# About this task
Each record is to be printed exactly as given, down to the last mark.

# Data shown
━━━━━━━━━━━━━━━━
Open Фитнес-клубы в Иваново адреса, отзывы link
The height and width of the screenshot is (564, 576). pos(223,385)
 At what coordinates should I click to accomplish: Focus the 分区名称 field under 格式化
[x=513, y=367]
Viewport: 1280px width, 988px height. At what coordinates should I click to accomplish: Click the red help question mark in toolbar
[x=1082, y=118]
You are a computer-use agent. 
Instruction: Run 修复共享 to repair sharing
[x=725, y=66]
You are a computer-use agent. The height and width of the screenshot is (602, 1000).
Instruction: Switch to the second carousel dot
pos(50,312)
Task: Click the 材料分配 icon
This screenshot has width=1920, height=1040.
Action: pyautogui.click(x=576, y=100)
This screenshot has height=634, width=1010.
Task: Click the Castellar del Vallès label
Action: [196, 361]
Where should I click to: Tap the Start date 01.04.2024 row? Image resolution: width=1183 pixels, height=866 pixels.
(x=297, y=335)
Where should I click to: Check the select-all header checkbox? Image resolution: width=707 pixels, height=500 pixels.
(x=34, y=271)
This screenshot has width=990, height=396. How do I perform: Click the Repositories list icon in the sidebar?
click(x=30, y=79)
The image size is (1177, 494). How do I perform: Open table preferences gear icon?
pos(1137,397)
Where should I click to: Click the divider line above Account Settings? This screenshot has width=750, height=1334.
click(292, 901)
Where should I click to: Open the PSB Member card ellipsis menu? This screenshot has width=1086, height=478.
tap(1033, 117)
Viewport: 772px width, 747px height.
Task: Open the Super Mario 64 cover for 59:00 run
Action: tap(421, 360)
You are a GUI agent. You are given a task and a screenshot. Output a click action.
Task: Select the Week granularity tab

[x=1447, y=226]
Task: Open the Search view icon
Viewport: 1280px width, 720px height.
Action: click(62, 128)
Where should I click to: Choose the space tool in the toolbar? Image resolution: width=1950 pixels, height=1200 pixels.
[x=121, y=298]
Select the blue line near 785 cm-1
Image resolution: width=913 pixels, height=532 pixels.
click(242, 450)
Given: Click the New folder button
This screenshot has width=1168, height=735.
━━━━━━━━━━━━━━━━
# Response
Open Фитнес-клубы в Иваново адреса, отзывы link
The height and width of the screenshot is (564, 576). pos(223,385)
 At what coordinates should I click to accomplish: Focus the 分区名称 field under 格式化
[x=513, y=367]
Viewport: 1280px width, 988px height. At what coordinates should I click to accomplish: Click the red help question mark in toolbar
[x=1082, y=118]
You are a computer-use agent. 
Instruction: Run 修复共享 to repair sharing
[x=725, y=66]
You are a computer-use agent. The height and width of the screenshot is (602, 1000).
Instruction: Switch to the second carousel dot
pos(50,312)
Task: Click the 材料分配 icon
This screenshot has width=1920, height=1040.
Action: pyautogui.click(x=576, y=100)
This screenshot has height=634, width=1010.
Task: Click the Castellar del Vallès label
Action: [196, 361]
Where should I click to: Tap the Start date 01.04.2024 row? Image resolution: width=1183 pixels, height=866 pixels.
(x=297, y=335)
Where should I click to: Check the select-all header checkbox? Image resolution: width=707 pixels, height=500 pixels.
(x=34, y=271)
This screenshot has width=990, height=396. How do I perform: Click the Repositories list icon in the sidebar?
click(x=30, y=79)
The image size is (1177, 494). How do I perform: Open table preferences gear icon?
pos(1137,397)
Where should I click to: Click the divider line above Account Settings? This screenshot has width=750, height=1334.
click(292, 901)
Where should I click to: Open the PSB Member card ellipsis menu? This screenshot has width=1086, height=478.
tap(1033, 117)
Viewport: 772px width, 747px height.
Task: Open the Super Mario 64 cover for 59:00 run
Action: tap(421, 360)
You are a GUI agent. You are given a task and a screenshot. Output a click action.
Task: Select the Week granularity tab

[x=1447, y=226]
Task: Open the Search view icon
Viewport: 1280px width, 720px height.
Action: click(62, 128)
Where should I click to: Choose the space tool in the toolbar? Image resolution: width=1950 pixels, height=1200 pixels.
[x=121, y=298]
Select the blue line near 785 cm-1
Image resolution: width=913 pixels, height=532 pixels.
click(242, 450)
Given: Click the New folder button
This screenshot has width=1168, height=735.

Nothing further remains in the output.